> **What this task involves**
Repeat the lines from the line with "Given: Click line number 4 in the gutter" to the line with "This screenshot has width=693, height=1500." in the listing below, keeping both end lines and adding nothing.

> **Input data**
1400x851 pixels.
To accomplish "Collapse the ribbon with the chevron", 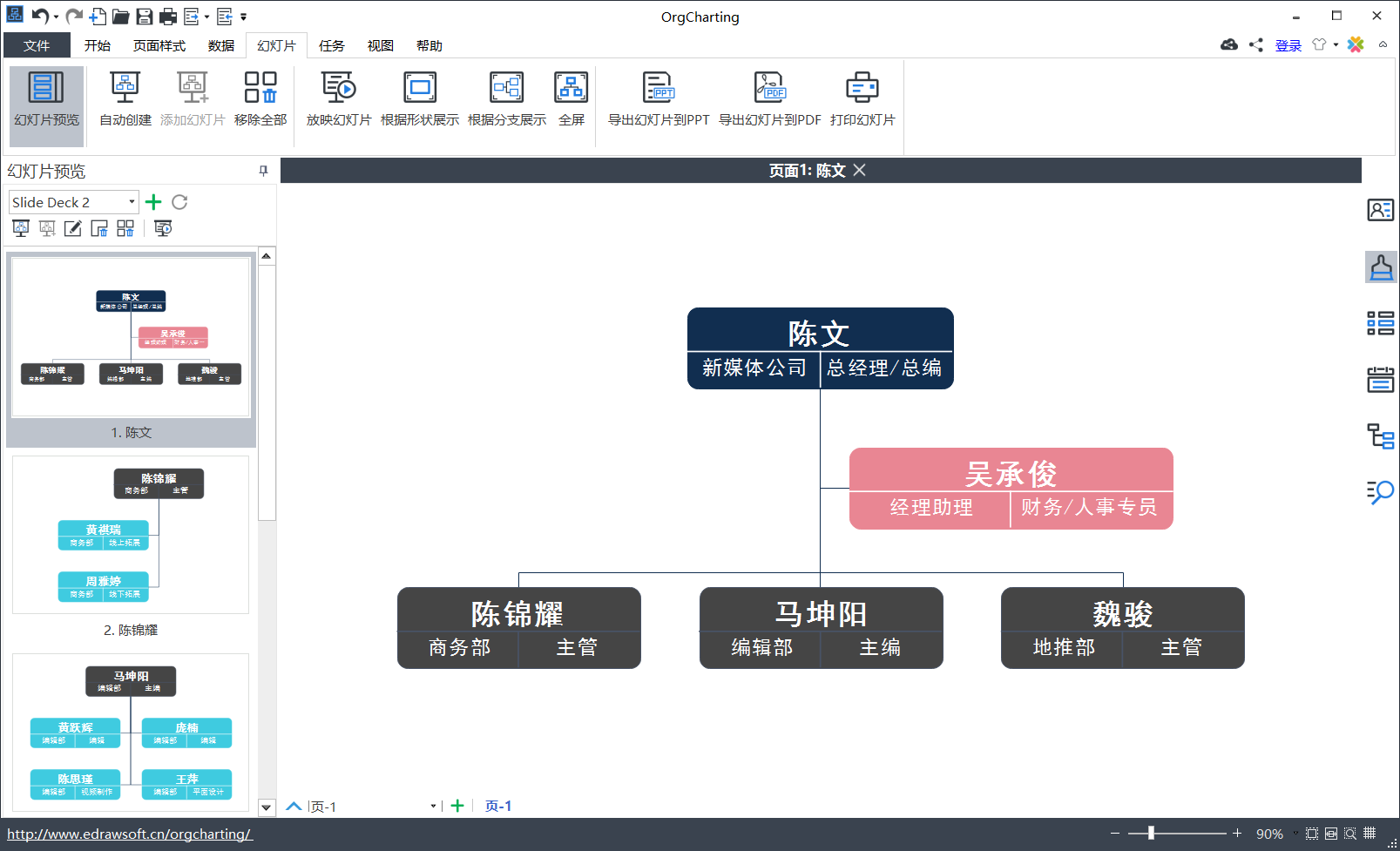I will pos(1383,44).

* * *

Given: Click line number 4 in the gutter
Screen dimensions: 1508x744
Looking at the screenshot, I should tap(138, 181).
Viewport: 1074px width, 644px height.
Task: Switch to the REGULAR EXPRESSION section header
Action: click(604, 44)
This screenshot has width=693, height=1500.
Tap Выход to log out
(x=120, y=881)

> **Result of this task**
Given: Click line number 4 in the gutter
Screen dimensions: 1508x744
Looking at the screenshot, I should tap(138, 181).
Viewport: 1074px width, 644px height.
Task: Switch to the REGULAR EXPRESSION section header
Action: click(604, 44)
This screenshot has width=693, height=1500.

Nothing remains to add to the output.